PTCB is usually performed to diagnose the nature of a biliary obstruction. The lesions responsible for this obstruction, in most cases, are cholangiocarcinoma, HCC, fibrous tissue from chronic inflammation of the bile duct, metastatic lymph nodes or masses that compress the bile duct, and metastatic invasion of the biliary tree. Most of the studies on this technique show that the sensitivity of forceps biopsy with malignant tumours other than cholangiocarcinoma is lower that its sensitivity in patients with cholangiocarcinoma, so we can say that cancer originating in the biliary system is the best indication for PTBC (Jung et al. 2002; Li et al. 2016).

3.2 Contraindications

No absolute contraindications to the procedure are reported in literature.

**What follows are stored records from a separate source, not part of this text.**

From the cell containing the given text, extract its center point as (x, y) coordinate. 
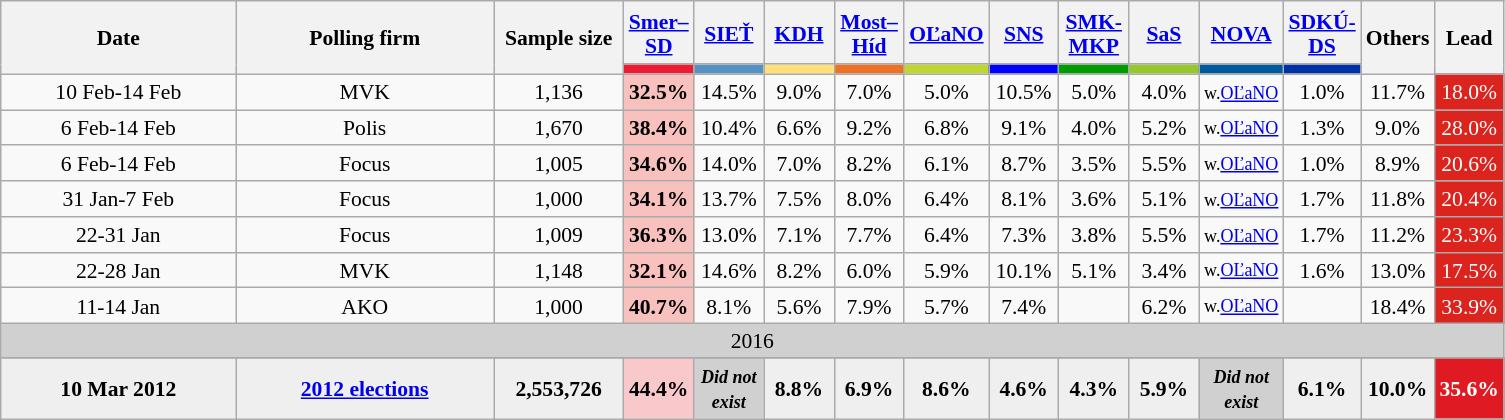
7.7% (869, 235)
10 Feb-14 Feb (118, 92)
44.4% (659, 388)
4.6% (1024, 388)
3.6% (1094, 199)
34.1% (659, 199)
1,009 (559, 235)
Most–Híd (869, 32)
8.8% (799, 388)
7.1% (799, 235)
7.4% (1024, 306)
11.8% (1398, 199)
2,553,726 (559, 388)
Smer–SD (659, 32)
8.9% (1398, 164)
7.5% (799, 199)
6.8% (946, 128)
14.5% (729, 92)
2012 elections (365, 388)
NOVA (1241, 32)
20.4% (1468, 199)
32.5% (659, 92)
2016 (752, 341)
5.6% (799, 306)
22-28 Jan (118, 270)
Polis (365, 128)
6.9% (869, 388)
36.3% (659, 235)
32.1% (659, 270)
1,005 (559, 164)
18.4% (1398, 306)
3.4% (1164, 270)
10.0% (1398, 388)
8.6% (946, 388)
8.7% (1024, 164)
23.3% (1468, 235)
9.2% (869, 128)
6.6% (799, 128)
34.6% (659, 164)
SDKÚ-DS (1322, 32)
SMK-MKP (1094, 32)
Date (118, 38)
1,136 (559, 92)
17.5% (1468, 270)
11.7% (1398, 92)
7.3% (1024, 235)
38.4% (659, 128)
3.8% (1094, 235)
10.4% (729, 128)
6.2% (1164, 306)
18.0% (1468, 92)
5.7% (946, 306)
10 Mar 2012 (118, 388)
OĽaNO (946, 32)
31 Jan-7 Feb (118, 199)
40.7% (659, 306)
33.9% (1468, 306)
Others (1398, 38)
10.5% (1024, 92)
Polling firm (365, 38)
Sample size (559, 38)
SIEŤ (729, 32)
28.0% (1468, 128)
AKO (365, 306)
9.1% (1024, 128)
20.6% (1468, 164)
6.0% (869, 270)
1,148 (559, 270)
SNS (1024, 32)
7.9% (869, 306)
11-14 Jan (118, 306)
3.5% (1094, 164)
SaS (1164, 32)
8.0% (869, 199)
14.6% (729, 270)
4.3% (1094, 388)
5.2% (1164, 128)
35.6% (1468, 388)
1.3% (1322, 128)
11.2% (1398, 235)
22-31 Jan (118, 235)
10.1% (1024, 270)
1,670 (559, 128)
13.7% (729, 199)
1.6% (1322, 270)
KDH (799, 32)
Lead (1468, 38)
14.0% (729, 164)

Relative contraindications are, more or less, the same of the other interventional procedures on the liver and biliary tract that are sepsis, cholangitis, coagulopathy and allergy to iodinated contrast; in addition, large ascites can displace the liver from the abdominal wall, increasing the technical difficulty of percutaneous intervention.

3.3 Procedure

Usually the procedure is performed during conscious sedation (Jung et al. 2002) and under local anaesthesia at the puncture site (Inchingolo et al. 2018). Some authors (Ierardi et al. 2014; Andrade et al. 2017; Jung et al. 2002) recommend the administration of broad-spectrum antibiotics for both the drainage and the biopsy procedures. Heart rate, electrocardiographic trace, oxygen saturation, respiratory frequency and blood pressure are usually monitored throughout the procedure (Ierardi et al. 2014).

PTCB can be performed during the placement of the biliary drainage or some days after, for alleviation of cholangitis and haemobilia (Andrade et al. 2017; Jung et al. 2002).

Following percutaneous transhepatic access, a cholangiography has to be performed to identify the site of the obstruction. Then, under fluoroscopic guidance, the biliary obstruction is negotiated using a catheter and a hydrophilic guide wire. After lesion crossing, a sheath is positioned within the obstruction, over a super-stiff guide wire, positioned within the duodenum. The super-stiff guide wire is left for safety; then the biopsy forceps device is inserted by the wire, through the sheath, and is pushed and advanced open within the lesion under fluoroscopic guidance, using the sheath for support, trying to obtain specimens at the centre of the stricture (Figs. 5 and 6). Usually four hands are necessary for this procedure. Three to five biopsy specimens are taken from the lesion; they are fixed with formalin and sent to the pathology department for analysis. Then an internal–external biliary draining catheter is positioned; if the obstruction cannot be outdated, an external drainage has to be placed. Finally, a cholangiogram is performed to evaluate the potential extravasation of contrast material from the biopsy site (Ierardi et al. 2014; Inchingolo et al. 2018; Andrade et al. 2017; Jung et al. 2002).

3.4 Complications

Complications are rare (4–6%) (Jung et al. 2002; Park et al. 2017; Li et al. 2014), and are usually haemobilia or biloma. No major complications are reported in literature (Ierardi et al. 2014; Inchingolo et al. 2018).

Theoretically, PTCB could cause vascular or bile duct rupture leading to bile leakage and haemobilia, but this is rare in practice because, even if portal bile duct structures lie adjacent to the lumen, fat and fibrous connective tissue fill the spaces between them (Li et al. 2016). The complications reported are usually caused by the puncture of the liver or by the drainage process rather than by the biopsy procedure (Ierardi et al. 2014; Jung et al. 2002; Park et al. 2017; Perez-Johnsto et al. 2018) and can also be infection or tumour seeding along the course of the biliary catheter (Venkatanarasimha et al. 2017).